Our Hunspell-derived misspelling index lists 8 documented wrong-spelling variants for wrath, with forms such as "rwath", "warth", and "wraht". Each variant represents a distinct typo pattern that appears often enough in corpora to be worth flagging, typically a doubled-consonant error, a silent-letter drop, or a vowel substitution.It also participates in 20 confusable-pair relationships, "WTH", "writ", "Wray", and more, where similar look or sound leads writers to substitute one word for another in context.

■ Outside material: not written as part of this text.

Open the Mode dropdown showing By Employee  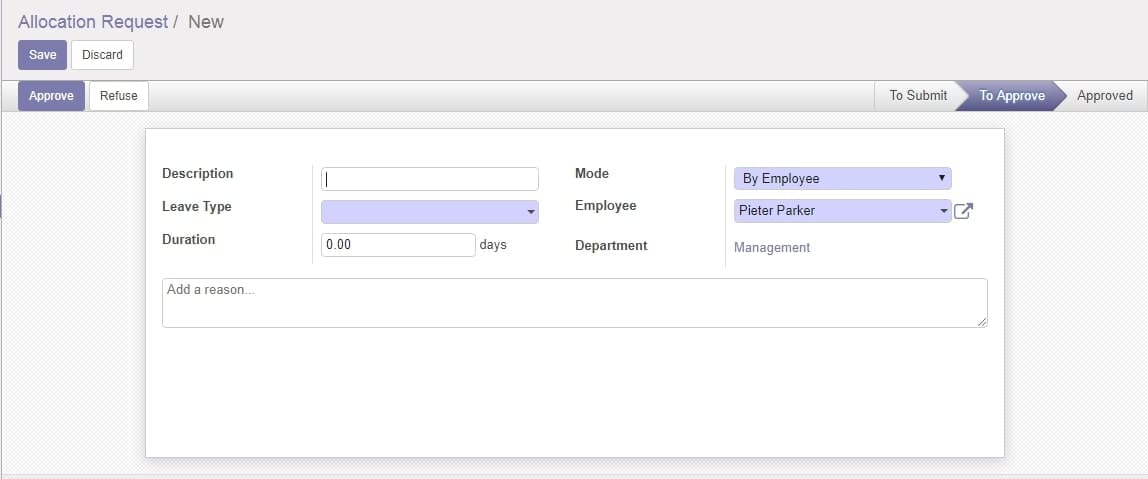point(843,178)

Etymologically, the entry records: The noun is derived from Middle English wraththe, wreththe (“anger, fury, rage; animosity, hostility; deadly sin of wrath; distress, vexation; punishment; retribution (?)”) [and other forms], from Old English wrǣþþu (“ire, wrath”) [and other forms], from Pr… Root origin matters for spelling because borrowed morphemes (Greek, Latin, Old French, Old English) carry their source-language orthographic conventions into modern English, which is why historical etymology is often the cleanest predictor of whether a cluster like "-ough", "-eau", or "-tion" will appear. For readers arriving here from a spelling check, the authoritative guidance is: the correct English form is wrath, spelled W-R-A-T-H, and any other sequence of those letters, regardless of how natural it feels, is a misspelling in standard orthography.
Definition
- 1Great anger; (countable) an instance of this.
- 2Punishment, retribution, or vengeance resulting from anger; (countable) an instance of this.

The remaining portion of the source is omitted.